▸ Consegna
Puoi estrarre per intero il testo sull'Alta Murgia, riportandolo parola per parola e senza alcuna modifica?

▸ Testo fornito
Profumo d’extravergine
Tornati ad Altamura (senza dimenticare di acquistare una forma del rinomato pane locale che si fregia del marchio DOP), seguendo le indicazioni per Cassano si attraversa la Foresta Mercadante. Si tratta di una pineta artificiale di circa 1.300 ettari, piantata negli anni Trenta per frenare il dissesto idrogeologico e che successivamente ha assunto un rilievo soprattutto dal punto di vista turistico locale. Grazie ad alcune stradine minori asfaltate, si può attraversare in camper sostando in una delle numerose aree picnic o presso la stazione forestale, dove si trovano alcuni recinti faunistici con daini e cinghiali.
Cassano delle Murge, al centro di un territorio ancora ricco di grotte e cavità carsiche, si segnala in particolare per la presenza di numerosi agriturismi nelle sue campagne (uno di questi, la Masseria Ruotolo, è stato il comodo campo base per le nostre esplorazioni del territorio del parco). Diffusi pure, in questo estremo settore orientale dell’area protetta, i caratteristici trulli che si infittiscono man mano che ci si avvicina alla Val d’Itria e ai centri di Gioia del Colle e Alberobello.
Ora si risale verso la costa adriatica proseguendo per Grumo Appula, Palo del Colle e quindi Bitonto. Ad attenderci qui c’è l’ennesima, bellissima cattedrale (un’altra che merita di essere vista è nella vicina Bitetto) considerata la più matura espressione del romanico pugliese. Dichiaratamente ispirata a San Nicola di Bari, venne eretta nella seconda metà del Duecento e alla facciata tripartita affianca un coevo campanile a bifore, rifatto in tempi recenti. L’interno conserva il magnifico ambone del 1229 firmato da tal Nicolaus sacerdos et magister, tra i capolavori della scultura medioevale pugliese. Nel centro storico vanno visitati pure il cinquecentesco palazzo Sylos Labini, la chiesa gotica di San Francesco d’Assisi, l’abbazia di San Leo con attiguo chiostro e la singolare chiesa del Purgatorio con scheletri in rilievo che decorano il portale.
Questa è anche una delle capitali dell’olio, l’extravergine di oliva Cima di Bitonto, riconosciuto dal marchio DOP e caratterizzato da un gusto dolce con sentore di mandorla. Tra i ricordi di viaggio da riportare a casa ci sta pure qualche bottiglia da riporre nel gavone del camper, poi è di nuovo il tempo dell’autostrada. Arrivederci, Alta Murgia.

Voci di dati memorizzate
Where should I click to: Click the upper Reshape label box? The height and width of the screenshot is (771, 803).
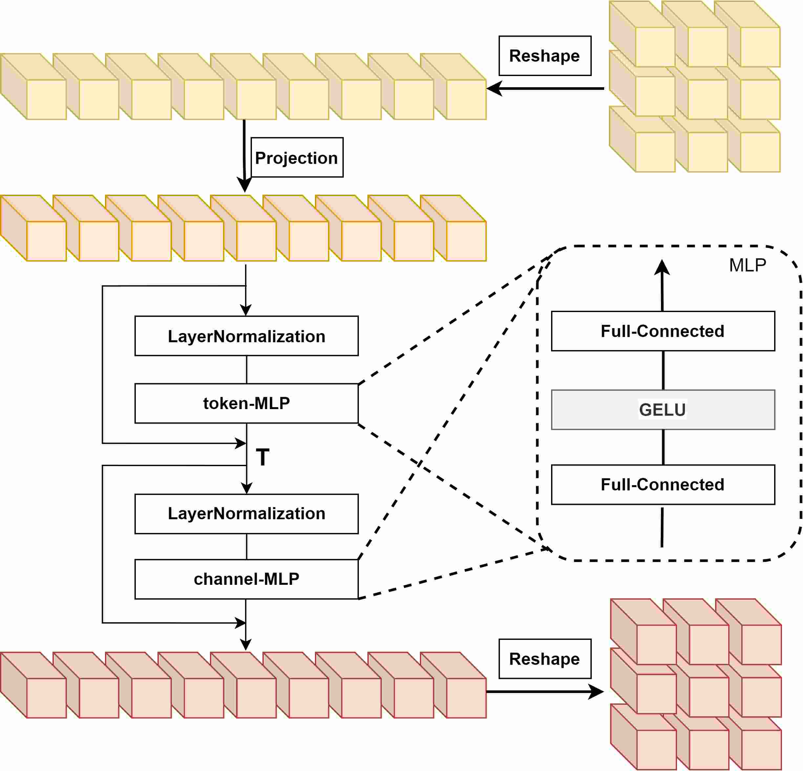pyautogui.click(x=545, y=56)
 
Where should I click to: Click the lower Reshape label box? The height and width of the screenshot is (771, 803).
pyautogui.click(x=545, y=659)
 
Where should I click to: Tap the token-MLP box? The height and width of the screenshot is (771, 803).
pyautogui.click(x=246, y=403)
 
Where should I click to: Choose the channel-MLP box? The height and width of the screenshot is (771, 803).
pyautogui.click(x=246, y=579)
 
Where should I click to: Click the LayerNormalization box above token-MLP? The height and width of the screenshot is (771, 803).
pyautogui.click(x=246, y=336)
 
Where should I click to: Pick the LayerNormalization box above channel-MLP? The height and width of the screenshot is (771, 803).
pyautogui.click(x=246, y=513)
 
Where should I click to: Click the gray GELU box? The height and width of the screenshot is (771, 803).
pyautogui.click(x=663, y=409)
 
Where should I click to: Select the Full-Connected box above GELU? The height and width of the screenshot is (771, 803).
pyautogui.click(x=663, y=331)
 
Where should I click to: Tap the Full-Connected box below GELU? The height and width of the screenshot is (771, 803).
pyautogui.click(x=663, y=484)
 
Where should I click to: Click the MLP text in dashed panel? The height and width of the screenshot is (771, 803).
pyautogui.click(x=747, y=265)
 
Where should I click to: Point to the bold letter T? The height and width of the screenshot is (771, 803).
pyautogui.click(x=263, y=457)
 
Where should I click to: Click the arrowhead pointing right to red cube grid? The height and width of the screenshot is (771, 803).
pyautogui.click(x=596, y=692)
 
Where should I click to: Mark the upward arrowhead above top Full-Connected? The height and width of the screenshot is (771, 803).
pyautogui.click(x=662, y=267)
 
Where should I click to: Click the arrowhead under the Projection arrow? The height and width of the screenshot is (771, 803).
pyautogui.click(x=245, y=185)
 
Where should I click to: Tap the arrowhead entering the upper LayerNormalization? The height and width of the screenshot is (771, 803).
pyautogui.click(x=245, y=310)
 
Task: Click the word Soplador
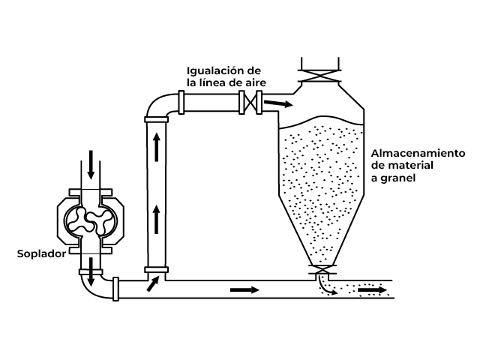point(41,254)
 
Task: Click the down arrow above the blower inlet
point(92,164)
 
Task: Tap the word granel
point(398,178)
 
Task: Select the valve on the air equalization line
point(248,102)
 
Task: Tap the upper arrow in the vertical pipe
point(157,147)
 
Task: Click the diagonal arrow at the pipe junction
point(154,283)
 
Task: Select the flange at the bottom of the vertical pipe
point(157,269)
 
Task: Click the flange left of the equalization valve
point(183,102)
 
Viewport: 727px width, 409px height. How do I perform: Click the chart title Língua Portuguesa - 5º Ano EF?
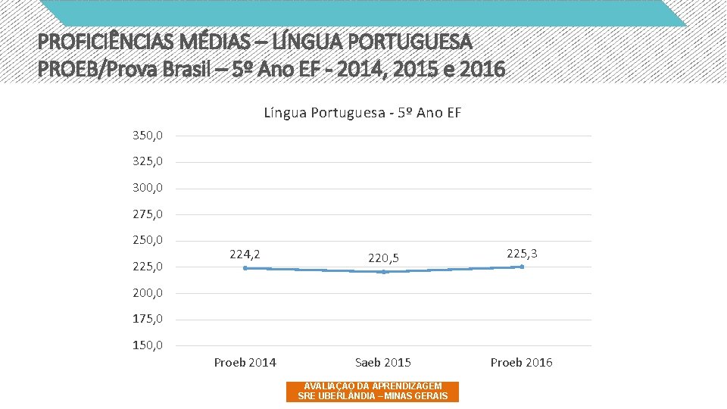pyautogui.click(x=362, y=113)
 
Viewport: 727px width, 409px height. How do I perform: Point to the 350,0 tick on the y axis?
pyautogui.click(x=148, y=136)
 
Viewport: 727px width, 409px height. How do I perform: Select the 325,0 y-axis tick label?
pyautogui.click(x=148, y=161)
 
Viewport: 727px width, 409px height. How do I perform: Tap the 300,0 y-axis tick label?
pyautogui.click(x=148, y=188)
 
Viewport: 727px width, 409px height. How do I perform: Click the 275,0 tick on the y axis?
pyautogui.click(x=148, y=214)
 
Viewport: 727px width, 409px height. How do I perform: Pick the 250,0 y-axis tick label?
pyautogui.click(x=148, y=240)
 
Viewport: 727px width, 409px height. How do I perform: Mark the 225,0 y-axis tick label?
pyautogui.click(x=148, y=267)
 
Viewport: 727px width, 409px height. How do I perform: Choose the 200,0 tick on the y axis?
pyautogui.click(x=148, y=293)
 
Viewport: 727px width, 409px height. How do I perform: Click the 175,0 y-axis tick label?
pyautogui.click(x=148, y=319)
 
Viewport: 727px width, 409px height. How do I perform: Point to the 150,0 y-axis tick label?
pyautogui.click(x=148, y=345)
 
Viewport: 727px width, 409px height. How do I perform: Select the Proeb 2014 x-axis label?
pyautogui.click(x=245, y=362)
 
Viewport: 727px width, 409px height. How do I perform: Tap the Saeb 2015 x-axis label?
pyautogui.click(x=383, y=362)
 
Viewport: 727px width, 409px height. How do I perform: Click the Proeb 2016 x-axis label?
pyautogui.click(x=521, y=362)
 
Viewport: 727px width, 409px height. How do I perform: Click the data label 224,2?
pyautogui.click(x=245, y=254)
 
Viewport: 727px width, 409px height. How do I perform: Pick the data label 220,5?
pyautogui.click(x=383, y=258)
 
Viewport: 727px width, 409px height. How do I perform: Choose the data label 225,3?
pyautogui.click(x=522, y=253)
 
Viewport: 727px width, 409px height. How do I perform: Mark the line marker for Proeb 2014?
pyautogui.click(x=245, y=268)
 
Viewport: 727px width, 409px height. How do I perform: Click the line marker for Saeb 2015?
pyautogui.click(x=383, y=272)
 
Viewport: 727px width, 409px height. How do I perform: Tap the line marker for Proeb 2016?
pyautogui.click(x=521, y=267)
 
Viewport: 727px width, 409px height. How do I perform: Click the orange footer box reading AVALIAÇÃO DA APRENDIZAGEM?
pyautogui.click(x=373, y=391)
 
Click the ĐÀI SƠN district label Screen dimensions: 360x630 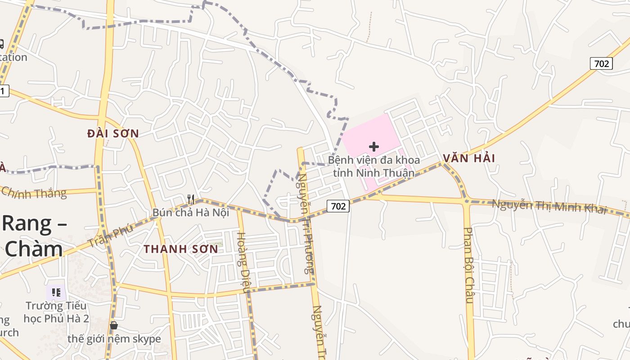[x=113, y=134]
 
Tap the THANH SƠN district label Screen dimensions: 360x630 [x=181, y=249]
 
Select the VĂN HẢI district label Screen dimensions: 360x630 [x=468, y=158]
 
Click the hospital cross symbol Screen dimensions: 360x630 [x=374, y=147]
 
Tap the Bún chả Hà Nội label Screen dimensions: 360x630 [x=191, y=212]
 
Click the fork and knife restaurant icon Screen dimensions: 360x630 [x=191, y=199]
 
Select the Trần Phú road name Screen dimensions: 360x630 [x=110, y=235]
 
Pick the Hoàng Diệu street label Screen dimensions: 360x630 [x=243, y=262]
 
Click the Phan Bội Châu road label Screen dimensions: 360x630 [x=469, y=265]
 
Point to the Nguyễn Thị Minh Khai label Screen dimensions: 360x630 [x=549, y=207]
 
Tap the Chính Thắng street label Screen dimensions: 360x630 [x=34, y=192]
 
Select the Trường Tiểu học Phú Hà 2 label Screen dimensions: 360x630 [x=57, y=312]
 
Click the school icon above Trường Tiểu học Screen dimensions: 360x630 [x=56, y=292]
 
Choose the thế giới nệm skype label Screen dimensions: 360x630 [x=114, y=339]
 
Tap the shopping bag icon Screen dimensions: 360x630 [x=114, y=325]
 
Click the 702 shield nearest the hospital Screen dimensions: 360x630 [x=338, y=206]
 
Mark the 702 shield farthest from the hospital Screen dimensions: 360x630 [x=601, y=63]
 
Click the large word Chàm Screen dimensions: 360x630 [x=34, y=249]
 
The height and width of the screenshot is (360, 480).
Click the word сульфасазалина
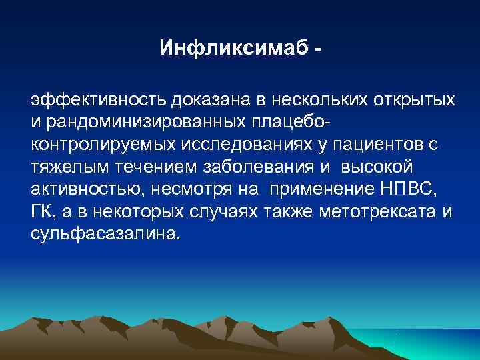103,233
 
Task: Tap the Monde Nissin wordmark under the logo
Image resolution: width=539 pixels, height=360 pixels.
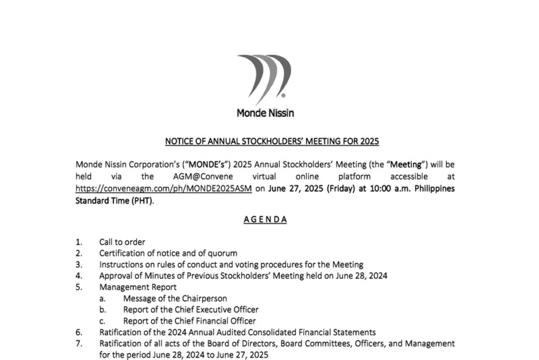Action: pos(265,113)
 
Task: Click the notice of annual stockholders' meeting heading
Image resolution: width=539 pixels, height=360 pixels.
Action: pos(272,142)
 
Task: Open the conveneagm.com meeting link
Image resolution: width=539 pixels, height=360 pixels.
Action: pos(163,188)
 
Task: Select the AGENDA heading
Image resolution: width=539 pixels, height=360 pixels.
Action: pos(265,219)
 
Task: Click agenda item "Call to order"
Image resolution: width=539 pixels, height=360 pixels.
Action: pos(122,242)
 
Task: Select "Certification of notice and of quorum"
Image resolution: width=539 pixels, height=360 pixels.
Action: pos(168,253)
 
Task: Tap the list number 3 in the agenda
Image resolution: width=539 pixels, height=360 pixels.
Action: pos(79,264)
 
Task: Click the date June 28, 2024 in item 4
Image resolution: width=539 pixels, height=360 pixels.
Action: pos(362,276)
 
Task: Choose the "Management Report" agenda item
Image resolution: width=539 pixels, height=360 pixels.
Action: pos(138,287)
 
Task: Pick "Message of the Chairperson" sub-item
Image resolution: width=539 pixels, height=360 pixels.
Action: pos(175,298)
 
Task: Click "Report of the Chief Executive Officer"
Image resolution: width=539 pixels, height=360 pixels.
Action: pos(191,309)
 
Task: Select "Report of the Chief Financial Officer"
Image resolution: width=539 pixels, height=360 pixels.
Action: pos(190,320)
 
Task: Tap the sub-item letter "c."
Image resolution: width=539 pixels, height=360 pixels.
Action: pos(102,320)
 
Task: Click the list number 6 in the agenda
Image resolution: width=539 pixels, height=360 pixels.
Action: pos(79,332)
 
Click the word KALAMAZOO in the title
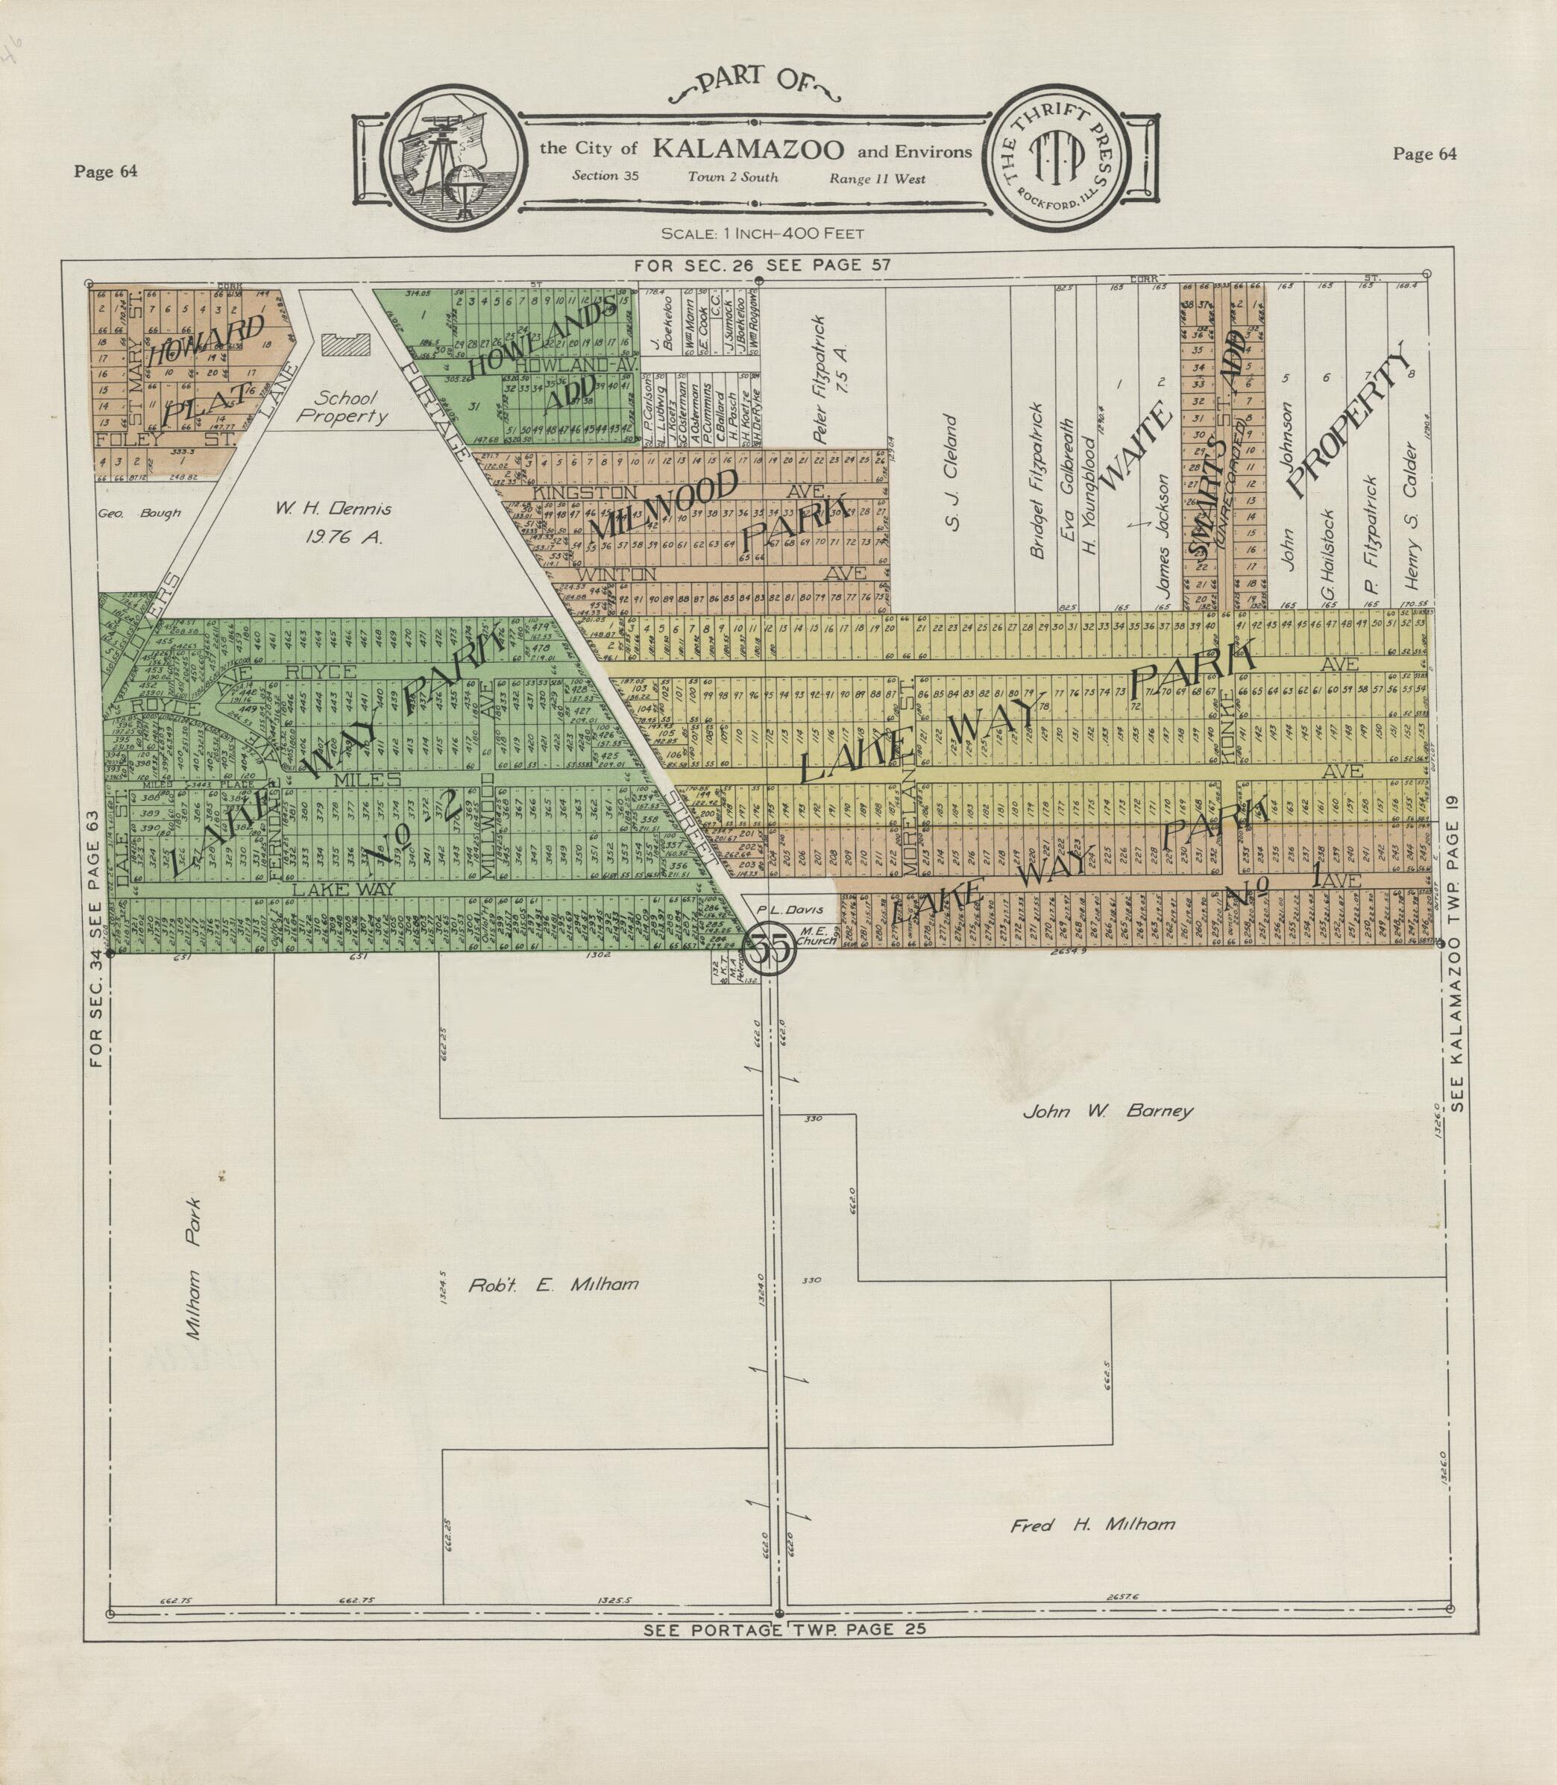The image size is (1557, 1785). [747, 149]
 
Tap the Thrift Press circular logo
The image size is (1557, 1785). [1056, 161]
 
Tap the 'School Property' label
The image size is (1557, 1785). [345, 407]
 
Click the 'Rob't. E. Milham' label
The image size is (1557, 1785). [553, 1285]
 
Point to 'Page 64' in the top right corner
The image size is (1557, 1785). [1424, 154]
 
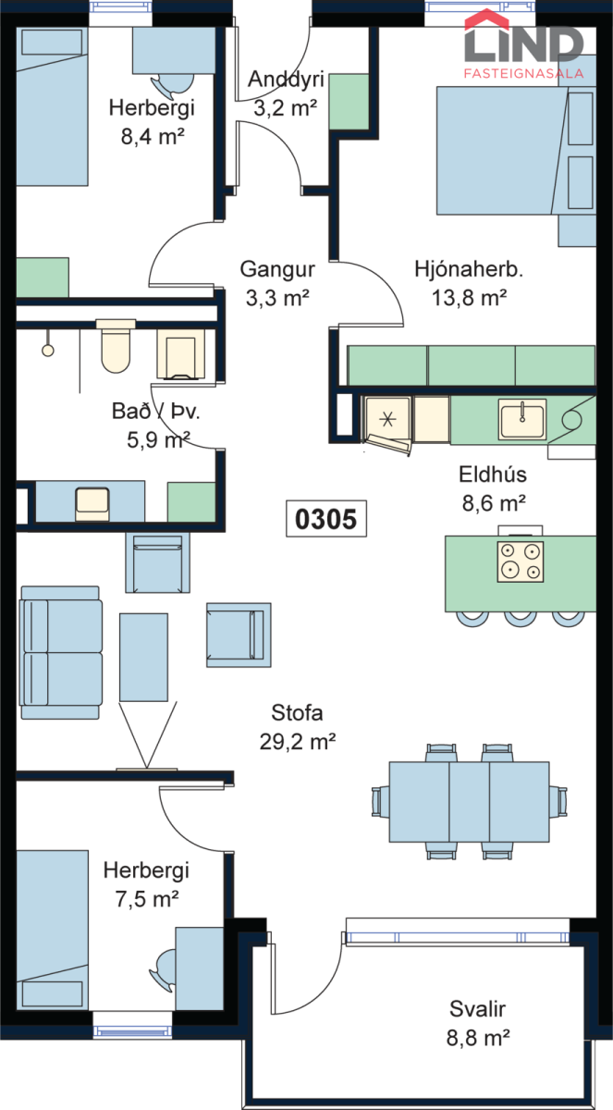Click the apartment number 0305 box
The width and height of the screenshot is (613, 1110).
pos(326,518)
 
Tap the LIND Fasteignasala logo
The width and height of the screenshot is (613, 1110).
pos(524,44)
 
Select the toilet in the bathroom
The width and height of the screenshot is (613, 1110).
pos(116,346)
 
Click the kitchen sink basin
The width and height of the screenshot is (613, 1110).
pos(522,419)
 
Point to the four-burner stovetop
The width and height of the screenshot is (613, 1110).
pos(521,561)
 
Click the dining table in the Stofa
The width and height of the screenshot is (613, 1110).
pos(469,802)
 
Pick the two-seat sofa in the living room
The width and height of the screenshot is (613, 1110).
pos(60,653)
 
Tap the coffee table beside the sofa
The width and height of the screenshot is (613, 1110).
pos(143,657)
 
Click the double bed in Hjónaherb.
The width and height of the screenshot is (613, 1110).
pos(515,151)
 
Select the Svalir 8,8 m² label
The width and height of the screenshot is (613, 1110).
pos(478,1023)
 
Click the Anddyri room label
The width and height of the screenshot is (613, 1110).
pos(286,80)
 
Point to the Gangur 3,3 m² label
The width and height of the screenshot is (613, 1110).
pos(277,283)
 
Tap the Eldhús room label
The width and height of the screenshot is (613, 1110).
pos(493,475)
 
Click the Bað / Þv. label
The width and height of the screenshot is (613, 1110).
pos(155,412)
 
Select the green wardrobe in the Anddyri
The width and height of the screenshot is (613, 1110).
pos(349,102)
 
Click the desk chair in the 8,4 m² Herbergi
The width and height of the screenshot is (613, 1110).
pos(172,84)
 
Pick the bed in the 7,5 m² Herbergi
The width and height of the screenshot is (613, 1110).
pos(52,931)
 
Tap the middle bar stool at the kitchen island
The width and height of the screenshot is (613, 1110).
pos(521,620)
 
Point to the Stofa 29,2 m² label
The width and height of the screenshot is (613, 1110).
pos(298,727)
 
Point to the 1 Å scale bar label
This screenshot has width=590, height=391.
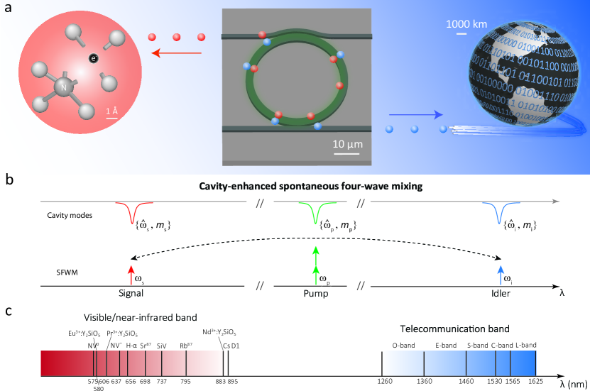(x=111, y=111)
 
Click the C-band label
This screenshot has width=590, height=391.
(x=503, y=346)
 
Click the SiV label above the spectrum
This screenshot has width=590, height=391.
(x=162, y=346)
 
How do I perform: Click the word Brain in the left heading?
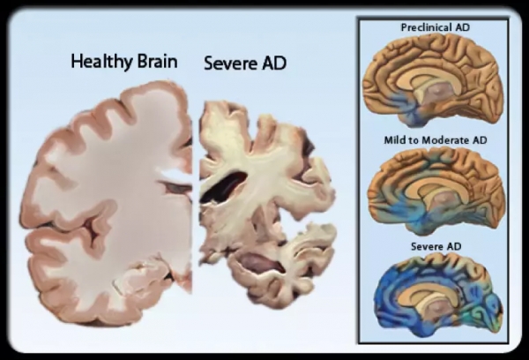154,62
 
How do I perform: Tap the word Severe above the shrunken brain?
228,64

▸ Soluzione scritta
Profumo d’extravergine
Tornati ad Altamura (senza dimenticare di acquistare una forma del rinomato pane locale che si fregia del marchio DOP), seguendo le indicazioni per Cassano si attraversa la Foresta Mercadante. Si tratta di una pineta artificiale di circa 1.300 ettari, piantata negli anni Trenta per frenare il dissesto idrogeologico e che successivamente ha assunto un rilievo soprattutto dal punto di vista turistico locale. Grazie ad alcune stradine minori asfaltate, si può attraversare in camper sostando in una delle numerose aree picnic o presso la stazione forestale, dove si trovano alcuni recinti faunistici con daini e cinghiali.
Cassano delle Murge, al centro di un territorio ancora ricco di grotte e cavità carsiche, si segnala in particolare per la presenza di numerosi agriturismi nelle sue campagne (uno di questi, la Masseria Ruotolo, è stato il comodo campo base per le nostre esplorazioni del territorio del parco). Diffusi pure, in questo estremo settore orientale dell’area protetta, i caratteristici trulli che si infittiscono man mano che ci si avvicina alla Val d’Itria e ai centri di Gioia del Colle e Alberobello.
Ora si risale verso la costa adriatica proseguendo per Grumo Appula, Palo del Colle e quindi Bitonto. Ad attenderci qui c’è l’ennesima, bellissima cattedrale (un’altra che merita di essere vista è nella vicina Bitetto) considerata la più matura espressione del romanico pugliese. Dichiaratamente ispirata a San Nicola di Bari, venne eretta nella seconda metà del Duecento e alla facciata tripartita affianca un coevo campanile a bifore, rifatto in tempi recenti. L’interno conserva il magnifico ambone del 1229 firmato da tal Nicolaus sacerdos et magister, tra i capolavori della scultura medioevale pugliese. Nel centro storico vanno visitati pure il cinquecentesco palazzo Sylos Labini, la chiesa gotica di San Francesco d’Assisi, l’abbazia di San Leo con attiguo chiostro e la singolare chiesa del Purgatorio con scheletri in rilievo che decorano il portale.
Questa è anche una delle capitali dell’olio, l’extravergine di oliva Cima di Bitonto, riconosciuto dal marchio DOP e caratterizzato da un gusto dolce con sentore di mandorla. Tra i ricordi di viaggio da riportare a casa ci sta pure qualche bottiglia da riporre nel gavone del camper, poi è di nuovo il tempo dell’autostrada. Arrivederci, Alta Murgia.